It's funny, I believe the name brand guys say (correct me if I'm wrong), the square cutters are the "roughers" and the round cutters are the "finishers". It's totally the opposite for me. I use my carbides on pens only and nothing else and I feel way more comfortable using the round cutter for roughing and making my final couple of passes with the square for a really smooth surface. The round cutters just seem to be much easier to control.


----------



## mikespenturningz (Feb 19, 2013)

It's that way for me too. If you get too aggressive with the 4" curve and get to the point they will gouge right in. The trick is to see where the cut is being made and stay away from the edges. It is very much like using your skew. If you keep the cut away from the edges of the skew you will have good results. If you allow the tip or heal to hit you are going to make a mess. Same with the carbide tools. I can make a very light cut or a very heavy cut with the round insert. I can also lower the handle and get a very clean cut for finishing. You have to practice practice practice and get used to the tool before you will be a master of it.


----------



## RMayoIII (Feb 19, 2013)

Hendu3270 said:


> It's funny, I believe the name brand guys say (correct me if I'm wrong), the square cutters are the "roughers" and the round cutters are the "finishers". It's totally the opposite for me. I use my carbides on pens only and nothing else and I feel way more comfortable using the round cutter for roughing and making my final couple of passes with the square for a really smooth surface. The round cutters just seem to be much easier to control.
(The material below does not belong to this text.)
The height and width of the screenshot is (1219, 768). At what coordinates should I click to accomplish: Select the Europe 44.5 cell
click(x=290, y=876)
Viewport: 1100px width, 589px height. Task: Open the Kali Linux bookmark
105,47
I thought maybe something was wrong with the way I use the tools but I see I'm not the only one that uses them "backwards"! The round cutters, for me, do a super quick roughing with far less catching than the squares and if use the squares for more than a quick smoothing I get a ton of chatter. Does anyone else get that or is it my technique?


----------



## Nikitas (Feb 19, 2013)

I love my carbide tools!


----------



## Sylvanite (Feb 19, 2013)

Hendu3270 said:


> ... if a carbide cutter is made for metal, it's sure as heck gonna cut wood like butter. Not neccesarily the other way around.


As I understand it, cutters made for metal  have a different relief angle than cutters for wood.  You want to get the ones made for wood.

Regards,
Eric


----------



## plano_harry (Feb 19, 2013)

RMayoIII said:


> I thought maybe something was wrong with the way I use the tools but I see I'm not the only one that uses them "backwards"! The round cutters, for me, do a super quick roughing with far less catching than the squares and if use the squares for more than a quick smoothing I get a ton of chatter. Does anyone else get that or is it my technique?


 
I don't have any round cutters, I probably should try one.  Seems to me it would be harder to turn a straight side with a round cutter than a radiused one.  
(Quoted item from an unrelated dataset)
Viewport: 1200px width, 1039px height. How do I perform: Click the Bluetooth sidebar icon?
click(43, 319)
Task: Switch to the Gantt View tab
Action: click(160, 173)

Regarding chatter on the radiused or square cutter, I presume you are holding it flat when that happens.  If your tool rest is in close and the top cutting edge of your cutter is on the centerline, you might try dropping the handle a little to ride the bevel a little more.  A sharp tool should not chatter if the tool rest is set right and you are not below center.  Hope I understood your questoin and that it helps.


----------



## Hendu3270 (Feb 19, 2013)

Sylvanite said:


> Hendu3270 said:
> 
> 
> > ... if a carbide cutter is made for metal, it's sure as heck gonna cut wood like butter. Not neccesarily the other way around.
> ...


 
That makes sense. But a quick up or down of the handle slightly would bring the bevel into proper position though. If I'm thinking about that right.


----------



## rossvh (Feb 20, 2013)

Hendu3270 said:


> It's funny, I believe the name brand guys say (correct me if I'm wrong), the square cutters are the "roughers" and the round cutters are the "finishers". It's totally the opposite for me. I use my carbides on pens only and nothing else and I feel way more comfortable using the round cutter for roughing and making my final couple of passes with the square for a really smooth surface. The round cutters just seem to be much easier to control.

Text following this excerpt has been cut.